Set-back for eSafety Commissioner ahead of Billboard Chris trial

Free speech advocates had a victory last week, with the eSafety Commissioner suffering a set-back after the Administrative Review Tribunal (ART) ruled that an “informal notice” could be reviewed in the same way a formal notice could.

The “informal notice” was sent to social media platform X (formerly Twitter) asking the social media giant to remove a social media post by Celine Baumgarten in May 2024.

The eSafety Commissioner argued that the directive was an informal “complaint alert”, as opposed to a formal removal notice, so did not give Ms Baumgarten the same legal rights of review.

The ART disagreed, deciding that such notices can be appealed.

The Tribunal’s decision comes two months before it hears HRLA client “Billboard Chris” Elston’s case against the eSafety Commissioner in March.

In Billboard Chris’s case, a formal notice was issued requiring X to remove Chris’s post criticising transgender ideology.

While the legal issues are different, both cases involve the eSafety Commissioner using her government authority to censor speech that goes against a particular cultural narrative.

Ms Baumgarten had posted a tweet criticising a “Queer Club” in a Melbourne primary school, questioning whether it was appropriate for primary-aged children.

Because the post did not meet the required threshold for issuing a formal notice, the Commissioner sent an informal “complaint alert” instead.
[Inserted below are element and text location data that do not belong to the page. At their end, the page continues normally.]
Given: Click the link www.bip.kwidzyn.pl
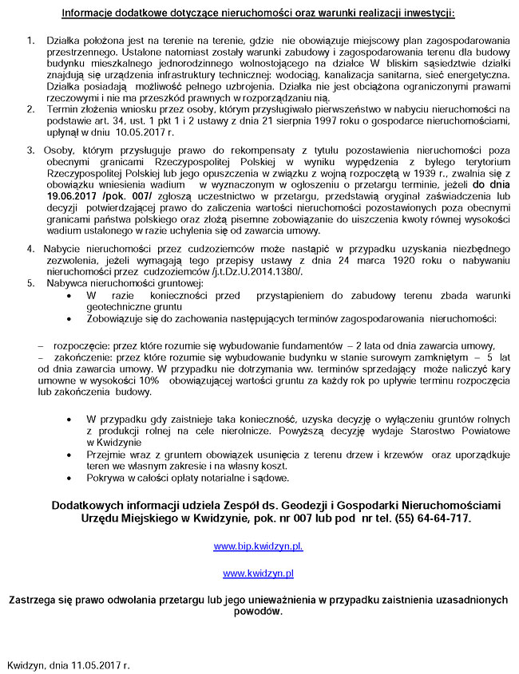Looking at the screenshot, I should click(x=258, y=546).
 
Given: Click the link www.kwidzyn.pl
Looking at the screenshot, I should click(x=258, y=573).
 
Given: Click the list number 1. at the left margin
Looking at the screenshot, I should click(x=30, y=40).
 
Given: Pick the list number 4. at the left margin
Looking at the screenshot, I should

X initially interpreted the message as a lawful demand under the Online Safety Act, and subsequently geoblocked it in Australia.

The Tribunal ruled that the eSafety’s message amounted “as a matter of fact to a removal notice requiring X to remove the Post even though it was not a legally effective removal notice” under the Act.

This ruling has significant implications for the eSafety Commissioner’s practices.

It challenges the use of “informal” takedown requests, emphasising that such actions are subject to legal scrutiny and review.

The decision underscores the importance of transparency and accountability in the Commissioner’s operations, particularly concerning actions that impact individuals’ freedom of expression online.

In his decision, Justice Kyrou noted the lack of accountability and the community’s right to free speech, noting the “potentially serious consequences for end users of online services resulting from the Commissioner’s use of complaint alerts and her advocacy role”.

The case has garnered attention from various groups advocating for free speech.

“This is a landmark decision and means that the eSafety Commissioner’s program of secret censorship should be no more,” said Reuben Kirkham of the Free Speech Union of Australia, which represented Ms Baumgarten.

The decision is encouraging ahead of the Billboard Chris case coming up in March.

The ruling is a reminder of the importance of checks and balances on government power, and that the freedom of Australians to live in accordance with their faith and speak the truth freely cannot be taken for granted.

Billboard Chris’s trial begins 31 March.